A different way to think about columnarization like this is that it is similar to a very extreme type of database normalization.

Instead of a single detailed table represented by a set of vectors of data, you can think of columnar data as a set of tables, all of which have a primary key and an additional attribute:

Denormalized Table:

+----+------+-----+
| id | name | age |
+----+------+-----+
| 12 | Bob  |  30 |
| 93 | Tom  |  35 |
| 27 | Kim  |  28 |
+----+------+-----+

Generalized Tables:

Name

+----+------+
| id | name |
+----+------+
| 12 | Bob  |
| 93 | Tom  |
| 27 | Kim  |
+----+------+

age

+----+-----+
| id | age |
+----+-----+
| 12 |  30 |
| 93 |  35 |
| 27 |  28 |
+----+-----+

We can easily reconstruct the original table by adding id Pillar.

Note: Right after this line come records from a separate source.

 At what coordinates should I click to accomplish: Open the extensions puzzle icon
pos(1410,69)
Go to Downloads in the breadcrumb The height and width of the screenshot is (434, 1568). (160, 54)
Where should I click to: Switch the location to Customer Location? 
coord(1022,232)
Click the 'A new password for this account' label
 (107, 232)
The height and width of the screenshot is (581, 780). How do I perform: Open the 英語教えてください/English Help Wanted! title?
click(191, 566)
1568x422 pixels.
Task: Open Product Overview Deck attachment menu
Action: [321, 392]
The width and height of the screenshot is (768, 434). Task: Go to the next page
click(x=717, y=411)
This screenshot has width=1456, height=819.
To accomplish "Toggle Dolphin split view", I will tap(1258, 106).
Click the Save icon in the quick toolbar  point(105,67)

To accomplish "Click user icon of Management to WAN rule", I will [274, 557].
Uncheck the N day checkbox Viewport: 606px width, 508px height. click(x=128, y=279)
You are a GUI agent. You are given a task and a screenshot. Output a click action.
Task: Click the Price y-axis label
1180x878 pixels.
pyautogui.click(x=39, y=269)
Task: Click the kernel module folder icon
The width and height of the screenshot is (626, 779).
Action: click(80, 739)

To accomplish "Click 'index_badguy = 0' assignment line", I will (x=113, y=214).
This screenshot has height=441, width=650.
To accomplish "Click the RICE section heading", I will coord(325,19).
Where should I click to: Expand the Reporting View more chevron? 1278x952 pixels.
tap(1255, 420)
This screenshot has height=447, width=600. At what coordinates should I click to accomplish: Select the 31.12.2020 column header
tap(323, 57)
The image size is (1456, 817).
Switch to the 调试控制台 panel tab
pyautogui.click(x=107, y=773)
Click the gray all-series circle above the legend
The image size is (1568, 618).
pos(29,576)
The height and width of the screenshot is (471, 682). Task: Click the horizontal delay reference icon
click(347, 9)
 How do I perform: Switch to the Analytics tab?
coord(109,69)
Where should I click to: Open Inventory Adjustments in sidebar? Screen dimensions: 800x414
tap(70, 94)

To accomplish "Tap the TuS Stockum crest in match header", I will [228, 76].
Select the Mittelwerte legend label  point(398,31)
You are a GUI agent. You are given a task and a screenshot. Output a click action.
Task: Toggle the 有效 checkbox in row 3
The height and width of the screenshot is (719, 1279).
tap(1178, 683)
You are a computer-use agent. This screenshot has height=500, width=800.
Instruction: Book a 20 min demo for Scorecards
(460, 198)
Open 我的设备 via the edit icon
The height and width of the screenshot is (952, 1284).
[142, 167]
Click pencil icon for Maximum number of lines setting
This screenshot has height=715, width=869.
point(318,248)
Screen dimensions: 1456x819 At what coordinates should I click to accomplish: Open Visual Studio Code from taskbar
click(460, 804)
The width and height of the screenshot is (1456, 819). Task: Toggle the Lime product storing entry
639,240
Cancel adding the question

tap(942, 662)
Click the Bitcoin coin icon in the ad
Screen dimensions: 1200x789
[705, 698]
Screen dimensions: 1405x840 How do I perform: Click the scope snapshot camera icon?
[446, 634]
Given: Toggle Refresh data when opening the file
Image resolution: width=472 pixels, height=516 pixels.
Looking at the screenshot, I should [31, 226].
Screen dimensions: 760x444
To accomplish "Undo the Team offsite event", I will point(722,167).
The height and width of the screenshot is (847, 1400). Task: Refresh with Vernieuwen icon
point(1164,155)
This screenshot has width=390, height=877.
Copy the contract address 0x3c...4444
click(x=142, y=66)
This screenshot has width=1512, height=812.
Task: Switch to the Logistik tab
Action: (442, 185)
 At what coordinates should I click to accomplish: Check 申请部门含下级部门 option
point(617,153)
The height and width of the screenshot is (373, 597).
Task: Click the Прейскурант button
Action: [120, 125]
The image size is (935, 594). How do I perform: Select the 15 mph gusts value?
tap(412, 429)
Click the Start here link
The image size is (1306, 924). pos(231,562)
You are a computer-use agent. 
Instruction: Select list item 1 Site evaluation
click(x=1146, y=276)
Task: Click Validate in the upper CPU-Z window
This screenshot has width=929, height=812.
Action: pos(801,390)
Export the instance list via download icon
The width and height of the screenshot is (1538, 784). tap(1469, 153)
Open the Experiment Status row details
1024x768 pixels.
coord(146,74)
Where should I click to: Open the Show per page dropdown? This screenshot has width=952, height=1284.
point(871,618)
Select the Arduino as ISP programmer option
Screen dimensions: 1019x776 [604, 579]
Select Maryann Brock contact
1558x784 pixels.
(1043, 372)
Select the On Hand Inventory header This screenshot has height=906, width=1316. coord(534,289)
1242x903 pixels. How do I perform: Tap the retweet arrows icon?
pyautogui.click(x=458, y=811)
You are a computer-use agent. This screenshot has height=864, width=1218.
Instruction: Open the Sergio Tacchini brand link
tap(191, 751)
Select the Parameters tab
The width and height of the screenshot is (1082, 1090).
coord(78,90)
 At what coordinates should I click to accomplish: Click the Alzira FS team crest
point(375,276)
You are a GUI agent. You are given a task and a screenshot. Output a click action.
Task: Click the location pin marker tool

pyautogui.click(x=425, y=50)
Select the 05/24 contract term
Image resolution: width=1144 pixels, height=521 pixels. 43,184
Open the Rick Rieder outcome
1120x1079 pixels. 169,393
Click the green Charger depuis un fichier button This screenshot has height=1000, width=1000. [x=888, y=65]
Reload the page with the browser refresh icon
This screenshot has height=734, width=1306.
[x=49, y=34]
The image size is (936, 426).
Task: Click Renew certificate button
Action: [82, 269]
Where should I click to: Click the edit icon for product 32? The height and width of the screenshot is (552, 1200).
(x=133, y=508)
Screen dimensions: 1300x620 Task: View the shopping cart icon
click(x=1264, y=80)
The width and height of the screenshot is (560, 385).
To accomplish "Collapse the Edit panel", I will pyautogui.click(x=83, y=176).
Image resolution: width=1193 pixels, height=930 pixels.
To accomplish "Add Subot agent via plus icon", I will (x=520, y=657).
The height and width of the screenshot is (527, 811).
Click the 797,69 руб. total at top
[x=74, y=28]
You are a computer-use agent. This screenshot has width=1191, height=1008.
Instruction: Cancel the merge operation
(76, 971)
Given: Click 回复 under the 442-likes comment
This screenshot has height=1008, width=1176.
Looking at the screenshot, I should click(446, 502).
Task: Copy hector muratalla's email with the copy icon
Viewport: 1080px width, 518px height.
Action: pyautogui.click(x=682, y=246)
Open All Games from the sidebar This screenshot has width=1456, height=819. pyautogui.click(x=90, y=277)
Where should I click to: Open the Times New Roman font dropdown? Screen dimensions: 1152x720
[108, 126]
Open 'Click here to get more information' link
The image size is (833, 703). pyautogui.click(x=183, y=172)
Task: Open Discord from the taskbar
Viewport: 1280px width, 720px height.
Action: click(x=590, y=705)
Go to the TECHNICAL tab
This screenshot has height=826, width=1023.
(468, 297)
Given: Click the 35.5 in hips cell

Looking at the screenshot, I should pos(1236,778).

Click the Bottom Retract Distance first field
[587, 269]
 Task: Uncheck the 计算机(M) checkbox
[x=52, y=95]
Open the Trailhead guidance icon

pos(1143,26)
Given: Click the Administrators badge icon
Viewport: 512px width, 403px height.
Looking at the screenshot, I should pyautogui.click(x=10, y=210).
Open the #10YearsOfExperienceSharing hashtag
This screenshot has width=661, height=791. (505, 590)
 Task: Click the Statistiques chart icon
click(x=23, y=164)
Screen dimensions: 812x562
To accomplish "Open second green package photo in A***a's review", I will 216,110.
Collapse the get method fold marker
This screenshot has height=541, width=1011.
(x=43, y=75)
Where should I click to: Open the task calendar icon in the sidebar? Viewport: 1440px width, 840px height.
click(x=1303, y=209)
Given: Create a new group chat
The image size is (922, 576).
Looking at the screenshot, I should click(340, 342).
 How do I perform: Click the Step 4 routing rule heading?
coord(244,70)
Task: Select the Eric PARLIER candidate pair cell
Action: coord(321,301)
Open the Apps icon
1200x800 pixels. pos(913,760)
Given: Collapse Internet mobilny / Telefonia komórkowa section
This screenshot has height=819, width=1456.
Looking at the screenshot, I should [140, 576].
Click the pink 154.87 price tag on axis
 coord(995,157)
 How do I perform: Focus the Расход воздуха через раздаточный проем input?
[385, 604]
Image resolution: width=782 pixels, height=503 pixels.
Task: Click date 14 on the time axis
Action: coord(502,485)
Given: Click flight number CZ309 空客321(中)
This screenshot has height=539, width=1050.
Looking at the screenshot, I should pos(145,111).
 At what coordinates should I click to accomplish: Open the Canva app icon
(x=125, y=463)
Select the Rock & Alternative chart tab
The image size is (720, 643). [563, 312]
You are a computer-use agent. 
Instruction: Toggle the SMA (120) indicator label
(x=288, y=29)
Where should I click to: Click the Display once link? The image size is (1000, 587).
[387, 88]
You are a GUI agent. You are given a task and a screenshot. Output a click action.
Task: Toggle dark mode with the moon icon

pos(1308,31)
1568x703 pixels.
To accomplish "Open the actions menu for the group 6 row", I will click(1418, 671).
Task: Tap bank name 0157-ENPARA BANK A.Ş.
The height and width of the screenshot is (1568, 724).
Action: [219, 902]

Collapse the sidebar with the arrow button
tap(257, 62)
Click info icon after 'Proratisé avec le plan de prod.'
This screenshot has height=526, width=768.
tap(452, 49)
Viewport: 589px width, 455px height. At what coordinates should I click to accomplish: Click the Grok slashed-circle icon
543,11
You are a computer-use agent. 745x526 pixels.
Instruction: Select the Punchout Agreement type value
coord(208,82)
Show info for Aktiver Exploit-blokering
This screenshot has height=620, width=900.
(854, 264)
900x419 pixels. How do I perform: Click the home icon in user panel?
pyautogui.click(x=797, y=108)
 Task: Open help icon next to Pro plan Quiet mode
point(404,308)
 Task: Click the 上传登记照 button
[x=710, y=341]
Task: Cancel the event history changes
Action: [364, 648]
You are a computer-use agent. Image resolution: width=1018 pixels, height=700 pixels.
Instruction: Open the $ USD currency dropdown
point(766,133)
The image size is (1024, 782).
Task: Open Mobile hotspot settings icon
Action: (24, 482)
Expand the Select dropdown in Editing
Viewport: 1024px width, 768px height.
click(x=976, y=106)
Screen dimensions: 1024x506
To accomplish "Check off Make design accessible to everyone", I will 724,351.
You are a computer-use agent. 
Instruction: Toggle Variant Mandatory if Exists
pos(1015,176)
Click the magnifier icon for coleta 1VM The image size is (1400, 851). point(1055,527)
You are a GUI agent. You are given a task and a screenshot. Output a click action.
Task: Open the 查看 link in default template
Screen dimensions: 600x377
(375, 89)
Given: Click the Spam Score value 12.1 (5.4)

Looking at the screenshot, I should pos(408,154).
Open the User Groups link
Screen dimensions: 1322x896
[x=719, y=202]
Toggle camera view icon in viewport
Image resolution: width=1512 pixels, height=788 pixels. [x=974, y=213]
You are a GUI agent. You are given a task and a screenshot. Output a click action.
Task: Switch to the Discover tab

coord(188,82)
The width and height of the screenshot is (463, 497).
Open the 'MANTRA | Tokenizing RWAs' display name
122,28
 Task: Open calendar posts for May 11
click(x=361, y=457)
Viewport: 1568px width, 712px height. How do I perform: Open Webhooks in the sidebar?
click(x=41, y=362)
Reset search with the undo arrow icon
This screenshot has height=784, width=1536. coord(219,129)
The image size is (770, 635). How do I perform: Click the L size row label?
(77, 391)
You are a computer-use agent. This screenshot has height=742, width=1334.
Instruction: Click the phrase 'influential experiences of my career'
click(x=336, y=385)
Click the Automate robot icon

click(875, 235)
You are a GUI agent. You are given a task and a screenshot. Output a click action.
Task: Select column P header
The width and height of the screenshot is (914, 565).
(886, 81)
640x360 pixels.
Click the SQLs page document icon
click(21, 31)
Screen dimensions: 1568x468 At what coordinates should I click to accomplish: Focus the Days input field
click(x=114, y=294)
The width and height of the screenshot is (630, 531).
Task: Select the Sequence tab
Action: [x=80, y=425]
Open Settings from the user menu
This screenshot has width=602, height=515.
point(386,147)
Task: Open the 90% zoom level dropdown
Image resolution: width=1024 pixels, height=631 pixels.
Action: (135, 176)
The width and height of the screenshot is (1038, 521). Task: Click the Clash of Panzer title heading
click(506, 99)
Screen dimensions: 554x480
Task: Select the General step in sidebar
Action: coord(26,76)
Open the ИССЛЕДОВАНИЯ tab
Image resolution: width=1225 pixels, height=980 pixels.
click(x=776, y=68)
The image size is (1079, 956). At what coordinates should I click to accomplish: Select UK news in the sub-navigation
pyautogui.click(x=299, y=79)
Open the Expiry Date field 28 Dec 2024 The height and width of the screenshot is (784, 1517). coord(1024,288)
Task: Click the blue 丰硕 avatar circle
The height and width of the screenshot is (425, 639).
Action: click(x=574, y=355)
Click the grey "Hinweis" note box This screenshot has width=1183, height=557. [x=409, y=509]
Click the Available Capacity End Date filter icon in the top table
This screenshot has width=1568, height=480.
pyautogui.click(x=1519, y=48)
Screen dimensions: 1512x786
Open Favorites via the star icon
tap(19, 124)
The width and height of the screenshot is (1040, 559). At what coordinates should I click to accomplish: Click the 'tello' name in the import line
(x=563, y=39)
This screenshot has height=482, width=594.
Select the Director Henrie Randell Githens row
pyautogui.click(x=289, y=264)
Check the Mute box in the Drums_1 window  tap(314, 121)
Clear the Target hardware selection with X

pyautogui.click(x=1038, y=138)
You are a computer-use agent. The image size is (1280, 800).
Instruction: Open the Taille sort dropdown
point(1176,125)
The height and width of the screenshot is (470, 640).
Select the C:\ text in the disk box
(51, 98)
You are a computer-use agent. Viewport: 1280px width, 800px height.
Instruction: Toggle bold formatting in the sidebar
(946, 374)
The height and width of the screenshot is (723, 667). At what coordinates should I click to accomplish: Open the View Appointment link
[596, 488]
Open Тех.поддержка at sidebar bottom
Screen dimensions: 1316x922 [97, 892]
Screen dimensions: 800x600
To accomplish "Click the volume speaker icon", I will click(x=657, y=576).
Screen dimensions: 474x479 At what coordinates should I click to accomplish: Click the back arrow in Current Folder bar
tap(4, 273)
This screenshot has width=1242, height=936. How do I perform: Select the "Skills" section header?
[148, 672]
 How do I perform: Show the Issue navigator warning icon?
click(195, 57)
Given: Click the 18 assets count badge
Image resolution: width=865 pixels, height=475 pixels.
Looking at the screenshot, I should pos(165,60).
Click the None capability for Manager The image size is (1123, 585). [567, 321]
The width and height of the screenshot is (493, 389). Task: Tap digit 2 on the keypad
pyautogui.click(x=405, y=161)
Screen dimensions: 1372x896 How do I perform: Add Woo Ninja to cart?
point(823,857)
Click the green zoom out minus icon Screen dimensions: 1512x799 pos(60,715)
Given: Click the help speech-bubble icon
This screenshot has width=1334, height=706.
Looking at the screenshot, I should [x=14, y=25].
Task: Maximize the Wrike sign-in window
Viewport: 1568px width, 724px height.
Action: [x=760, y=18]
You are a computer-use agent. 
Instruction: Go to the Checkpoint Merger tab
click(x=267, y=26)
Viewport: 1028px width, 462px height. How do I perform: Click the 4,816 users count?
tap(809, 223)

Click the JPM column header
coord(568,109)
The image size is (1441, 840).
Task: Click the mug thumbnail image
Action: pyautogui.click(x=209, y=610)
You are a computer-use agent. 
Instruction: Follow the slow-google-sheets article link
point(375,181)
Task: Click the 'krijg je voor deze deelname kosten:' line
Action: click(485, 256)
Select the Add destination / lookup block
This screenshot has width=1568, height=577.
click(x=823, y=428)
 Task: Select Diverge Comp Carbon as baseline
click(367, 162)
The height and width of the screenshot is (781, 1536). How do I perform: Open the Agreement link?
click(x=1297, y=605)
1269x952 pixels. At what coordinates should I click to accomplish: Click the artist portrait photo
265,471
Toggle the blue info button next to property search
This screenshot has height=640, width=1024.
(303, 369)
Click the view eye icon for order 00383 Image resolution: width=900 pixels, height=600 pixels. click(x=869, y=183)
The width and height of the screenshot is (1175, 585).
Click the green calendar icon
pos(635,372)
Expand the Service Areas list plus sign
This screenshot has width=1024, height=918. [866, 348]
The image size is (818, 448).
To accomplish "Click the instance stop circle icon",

In the context of a column-stored table, you can think of a primary key as the ordinal position of a given piece of data.

Our basic data:

data = {
    "name": [
        "Smudge",
        "Sissel",
        "Hamlet"
    ],
    "colour": [
        "black",
        "grey",
        "black"
    ],
}

It seems like:

+----+--------+
| id |   name |
+----+--------+
|  0 | Smudge |
|  1 | Sissel |
|  2 | Hamlet |
+----+--------+

+----+--------+
| id | colour |
+----+--------+
|  0 |  black |
|  1 |   grey |
|  2 |  black |
+----+--------+

however, id Columns are contained only by position in arrays:

+--------+
|   name |
+--------+
| Smudge |
| Sissel |
| Hamlet |
+--------+

+--------+
| colour |
+--------+
|  black |
|   grey |
|  black |
+--------+

I think the value of this perspective is that it integrates many traditional query-processing operations, such as projections and joins, with manipulation of data formats. some, many, most of the times, maybe you Needed Think of data formats like this as an implementation detail, in that queries are logically blind, but it’s a useful mental model to understand that “reconstructing a row from column storage” is not just lookalike A combined display, this Is A connection.